One notable offspring of her retired thread industry was the impressive weaving portraits that adorned her apartment. For years, I thought they were wonderful masterpieces that required a steady hand, an eye for detail and incredible memory in creating these imaginative pictures. How could a single mind be able to pinpoint exactly which piece of coloured thread to pinpoint into a single frame on a consistent basis? It would be equivalent to designing an elaborate moving sprite by focusing on one pixel at a time.

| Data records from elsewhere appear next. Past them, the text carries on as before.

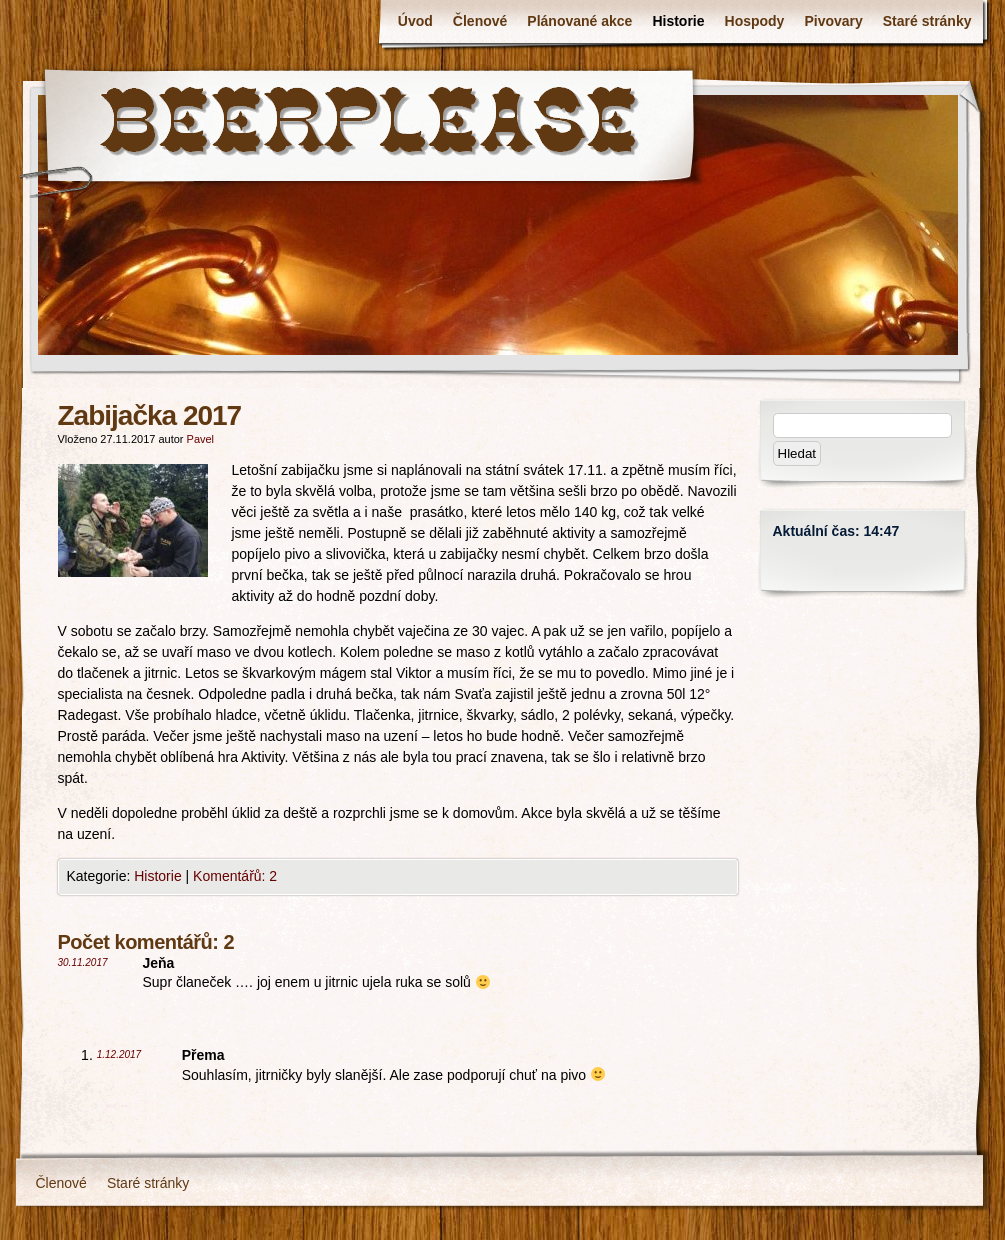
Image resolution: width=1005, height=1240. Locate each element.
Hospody (755, 21)
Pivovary (833, 21)
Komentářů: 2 (235, 876)
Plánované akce (579, 21)
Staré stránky (927, 21)
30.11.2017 (83, 962)
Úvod (415, 21)
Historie (678, 21)
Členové (480, 21)
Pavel (201, 439)
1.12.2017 (119, 1054)
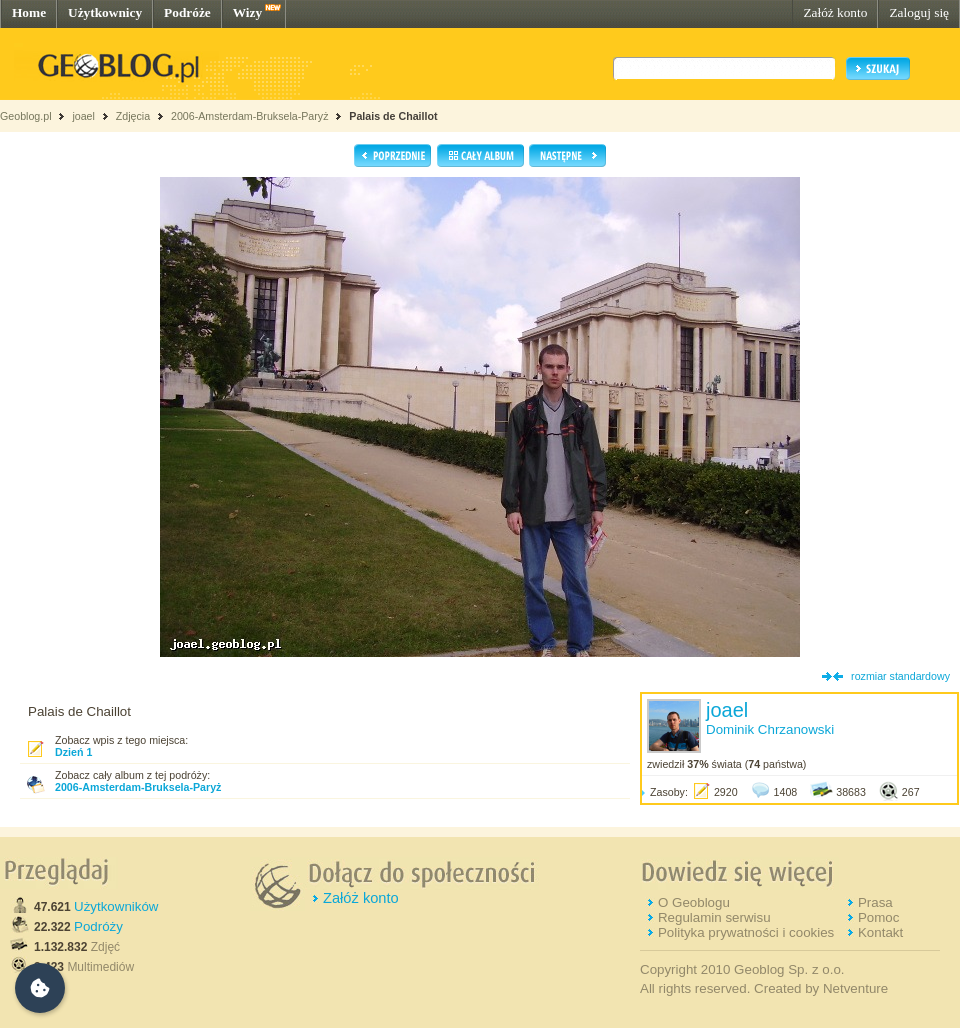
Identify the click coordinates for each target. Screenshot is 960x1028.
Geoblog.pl (26, 116)
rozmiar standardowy (900, 676)
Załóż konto (835, 12)
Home (29, 12)
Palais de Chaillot (393, 116)
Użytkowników (116, 906)
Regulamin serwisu (714, 917)
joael (83, 116)
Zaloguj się (919, 12)
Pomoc (878, 917)
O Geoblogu (694, 902)
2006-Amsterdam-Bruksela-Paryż (250, 116)
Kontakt (880, 932)
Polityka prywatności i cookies (746, 932)
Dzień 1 (73, 752)
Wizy (247, 12)
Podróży (98, 926)
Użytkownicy (105, 12)
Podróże (187, 12)
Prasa (875, 902)
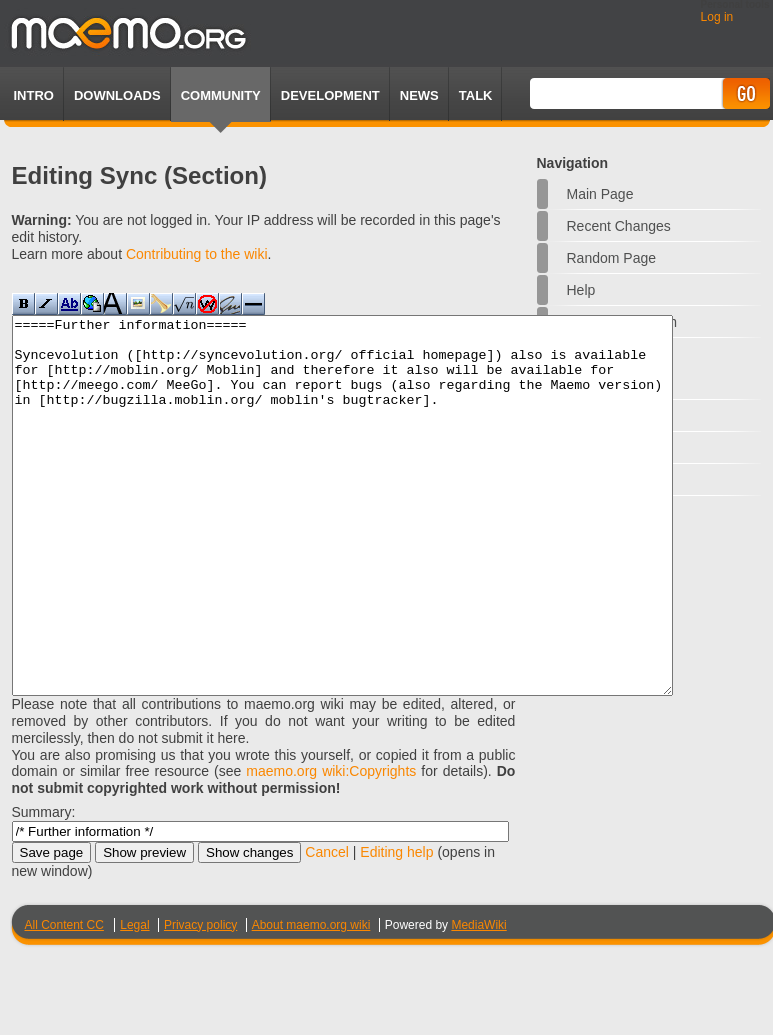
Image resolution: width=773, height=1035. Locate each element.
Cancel (327, 927)
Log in (717, 17)
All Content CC (64, 1000)
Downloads (117, 95)
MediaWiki (478, 1000)
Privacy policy (200, 1000)
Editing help (396, 927)
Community (221, 95)
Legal (134, 1000)
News (419, 95)
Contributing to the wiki (197, 254)
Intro (34, 95)
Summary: (44, 887)
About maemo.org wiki (311, 1000)
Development (330, 95)
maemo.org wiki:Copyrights (331, 846)
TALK (476, 95)
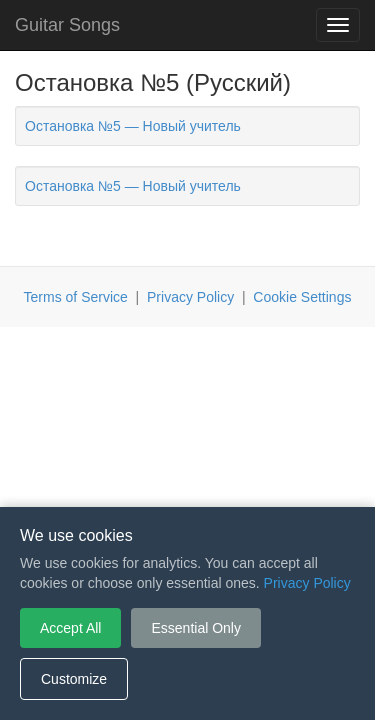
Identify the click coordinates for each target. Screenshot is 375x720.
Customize (74, 679)
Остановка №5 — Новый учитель (133, 126)
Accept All (70, 628)
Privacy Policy (190, 297)
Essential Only (195, 628)
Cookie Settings (302, 297)
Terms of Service (76, 297)
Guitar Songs (67, 25)
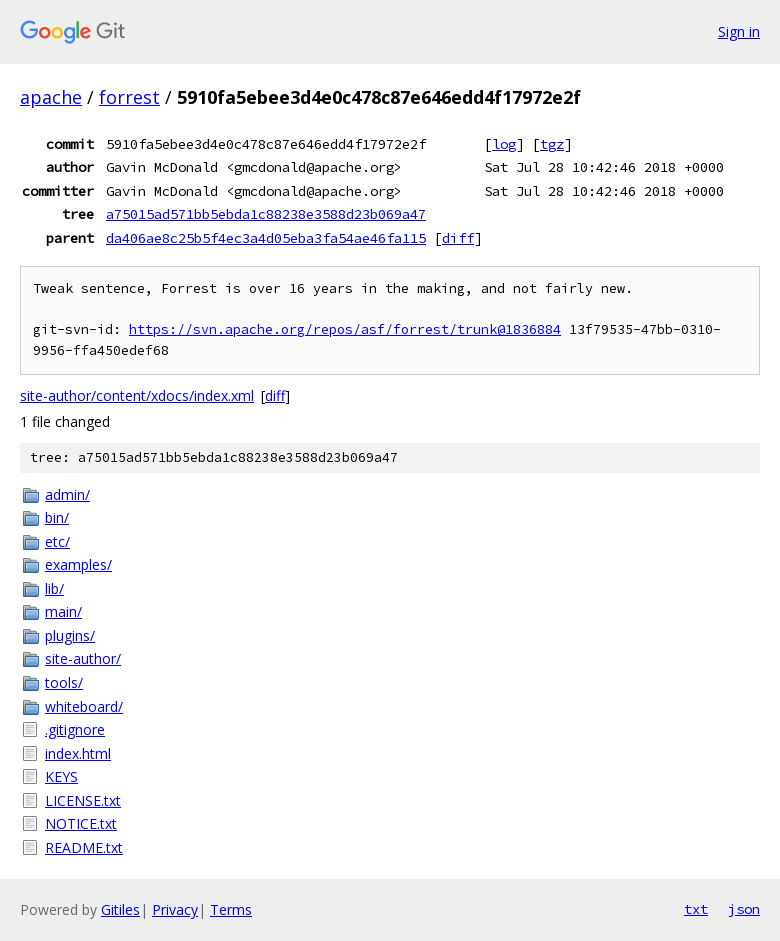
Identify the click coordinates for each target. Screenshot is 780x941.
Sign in (739, 31)
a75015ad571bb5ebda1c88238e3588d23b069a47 (266, 214)
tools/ (64, 682)
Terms (231, 909)
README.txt (84, 847)
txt (696, 909)
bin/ (57, 517)
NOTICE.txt (81, 823)
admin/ (67, 494)
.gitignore (75, 729)
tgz (552, 144)
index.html (78, 753)
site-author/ (83, 658)
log (504, 144)
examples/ (78, 564)
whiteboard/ (84, 706)
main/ (63, 611)
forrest (129, 97)
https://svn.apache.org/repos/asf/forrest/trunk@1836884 (345, 329)
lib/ (54, 588)
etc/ (57, 541)
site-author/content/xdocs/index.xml (137, 395)
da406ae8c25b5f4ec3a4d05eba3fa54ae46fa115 (266, 238)
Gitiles (120, 909)
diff (458, 238)
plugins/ (70, 635)
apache (51, 97)
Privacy (175, 909)
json (744, 909)
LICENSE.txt (83, 800)
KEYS (61, 776)
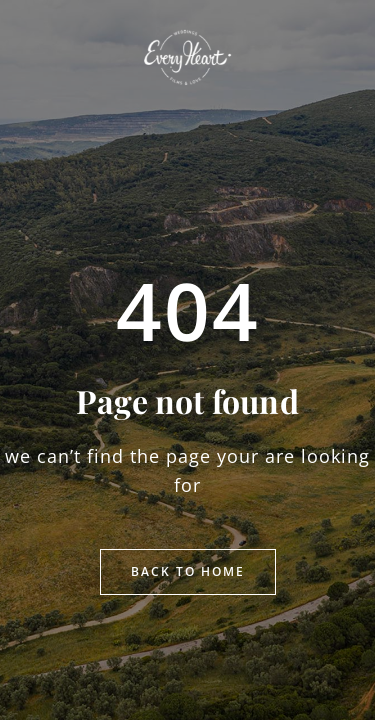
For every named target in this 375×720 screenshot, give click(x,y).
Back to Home (188, 571)
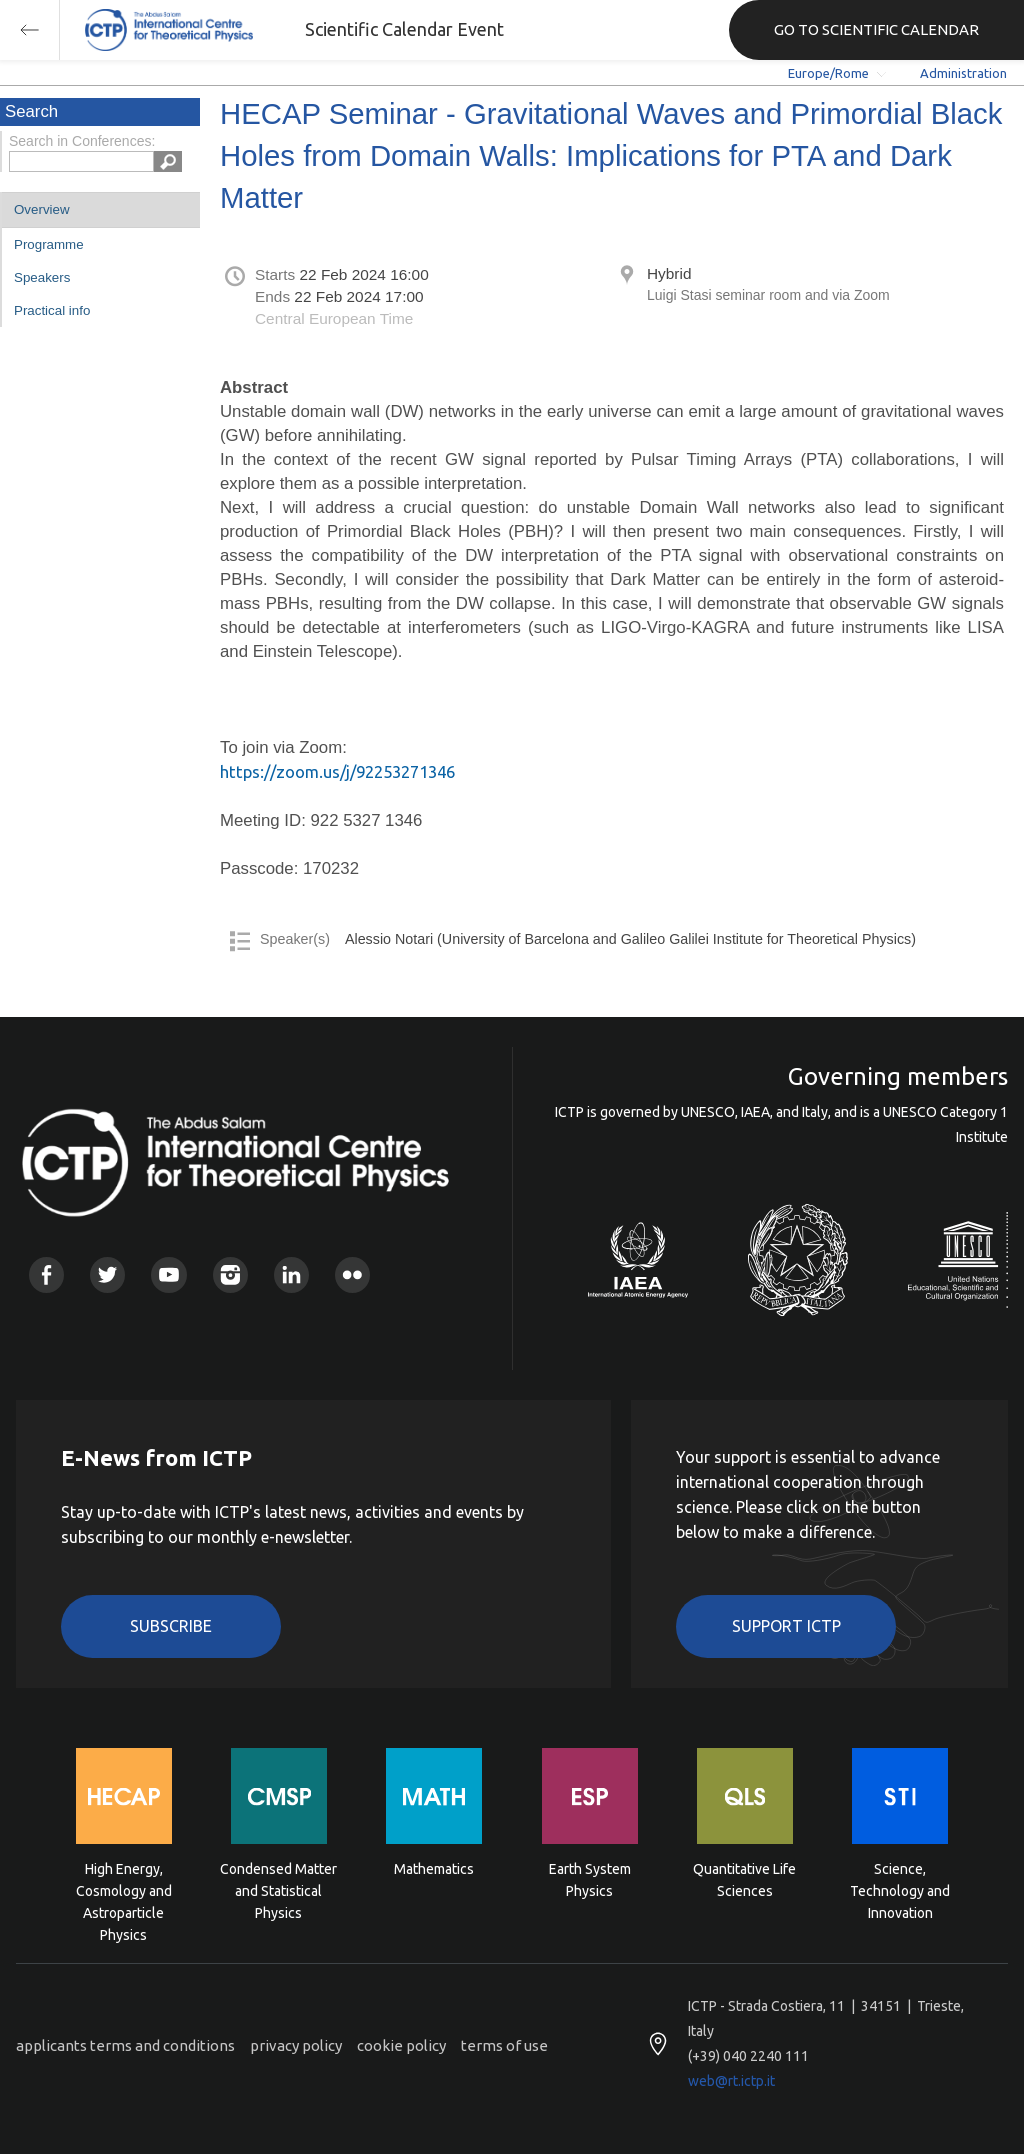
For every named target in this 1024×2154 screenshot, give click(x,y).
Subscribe (171, 1626)
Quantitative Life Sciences (744, 1880)
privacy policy (296, 2045)
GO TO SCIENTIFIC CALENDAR (876, 29)
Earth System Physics (590, 1880)
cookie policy (401, 2045)
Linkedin (291, 1274)
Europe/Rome (828, 73)
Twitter (107, 1274)
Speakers (42, 277)
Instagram (230, 1274)
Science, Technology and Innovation (900, 1889)
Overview (42, 209)
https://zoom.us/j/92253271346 (337, 771)
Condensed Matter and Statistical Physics (278, 1889)
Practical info (52, 310)
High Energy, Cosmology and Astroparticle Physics (124, 1889)
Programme (49, 244)
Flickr (352, 1274)
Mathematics (434, 1869)
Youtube (168, 1274)
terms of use (504, 2045)
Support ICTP (786, 1626)
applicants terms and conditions (125, 2045)
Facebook (46, 1274)
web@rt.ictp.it (731, 2081)
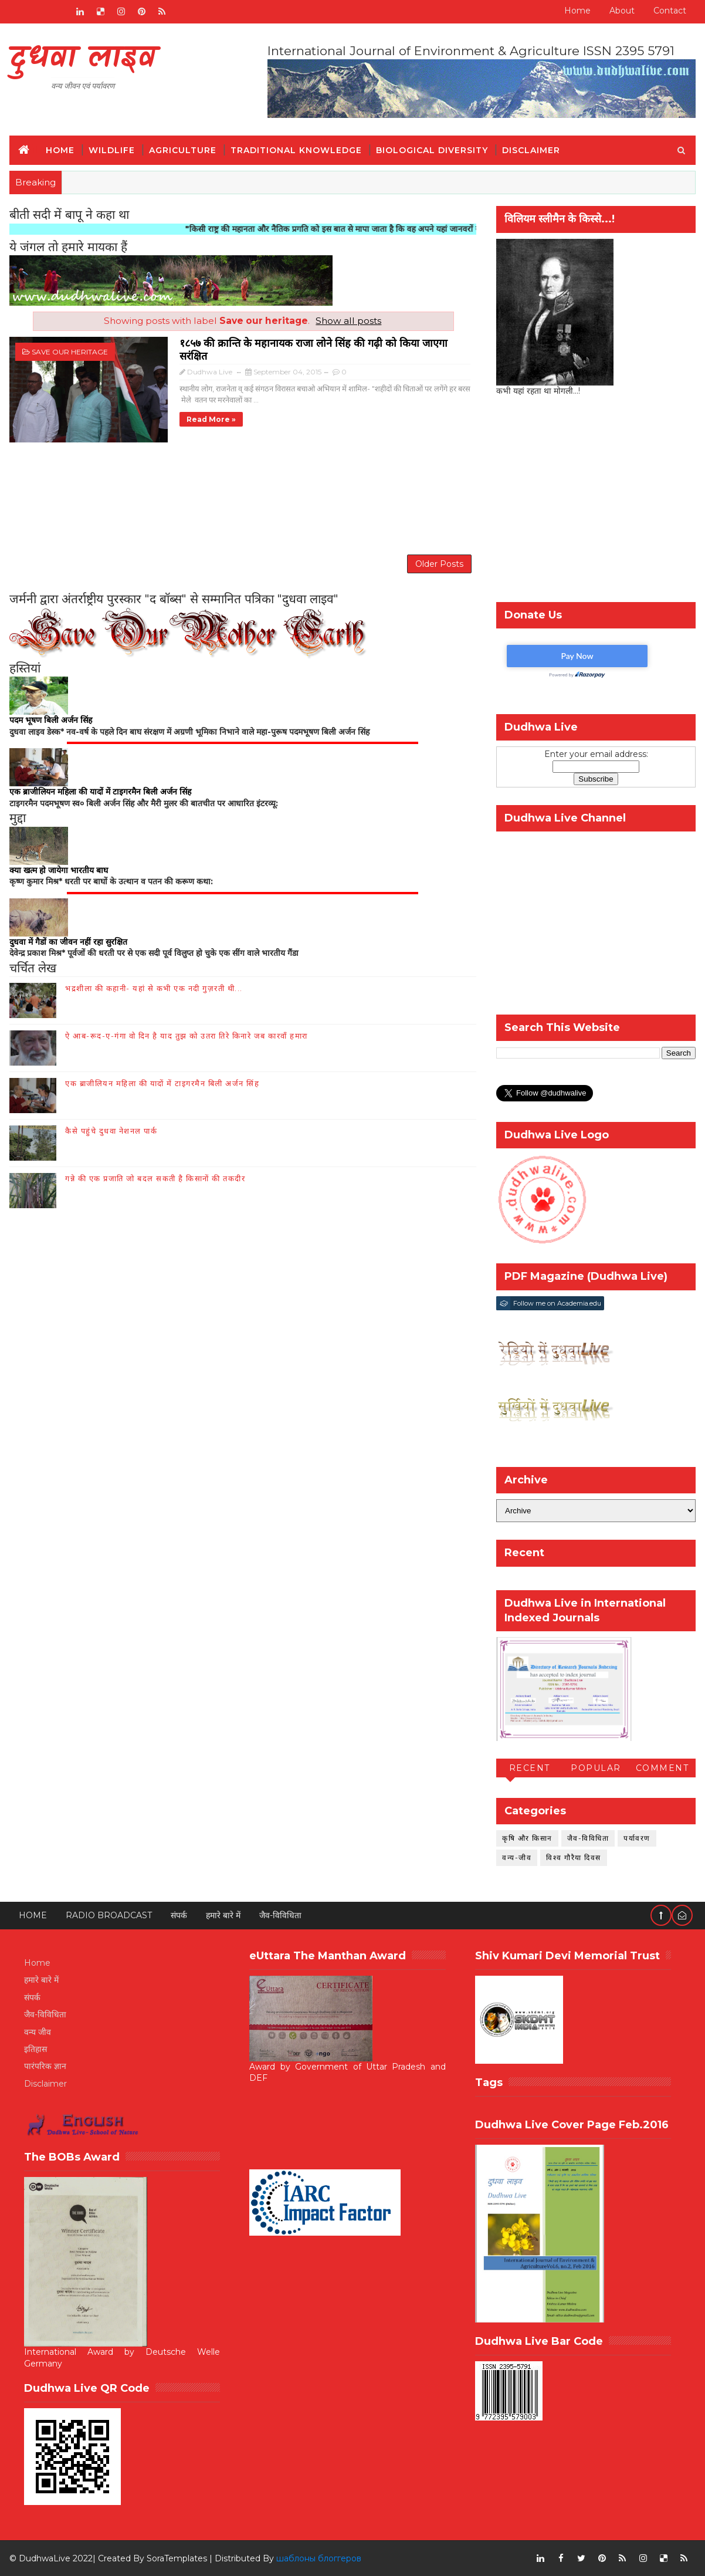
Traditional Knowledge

It wasn't until I saw an actual sample of a naked outline that I found out the truth. The masterpieces I so admired were actually nothing more than elaborate colour-it-yourself paintings in 3-D. They were originally blank canvases with colour-coded holes deliberately spaced to create the required picture. All that was required was to input the correct piece of coloured thread through these holes to get the desired picture. Knowing this truth took away some of the magic, but the awe I got from seeing these portraits is still there. They were among some of the artifacts that I most wanted to keep.
I figured that keeping these pictures around wouldn't be too much of a problem, since there should be plenty of room on the walls. After all, one of Murphy's Laws is any horizontal surface is soon piled up. However my mother didn't want to be one of those pack rats who keep everything they've accumulated in life. We already had enough stuff taking up space in our house. Better to find the stuff we don't need anymore, and sell the rest. Part of what makes this more difficult than it should be isn't the amount of stuff, but determining which stuff is worth keeping, and which should be left in the apartment to make it look attractive to potential buyers.
As a result, we've been moving items back and forth from Bubby's apartment and our house. At the same time, we're trying to cut back on keeping too much useless junk lying around. The major problem is that a lot of the available junk is highly personal, even though it's long past its sell-by-date or usefulness. I have emotional memories associated with just seeing these familiar objects again after a long absence. Being forced with the reality that I won't be seeing these items again is almost physically painful, even though I understand the necessity in doing so. Parting with these prized items is equivalent to cutting off a major organ in the appendix zone. Sure, we don't really need it, but it's nice to know its there.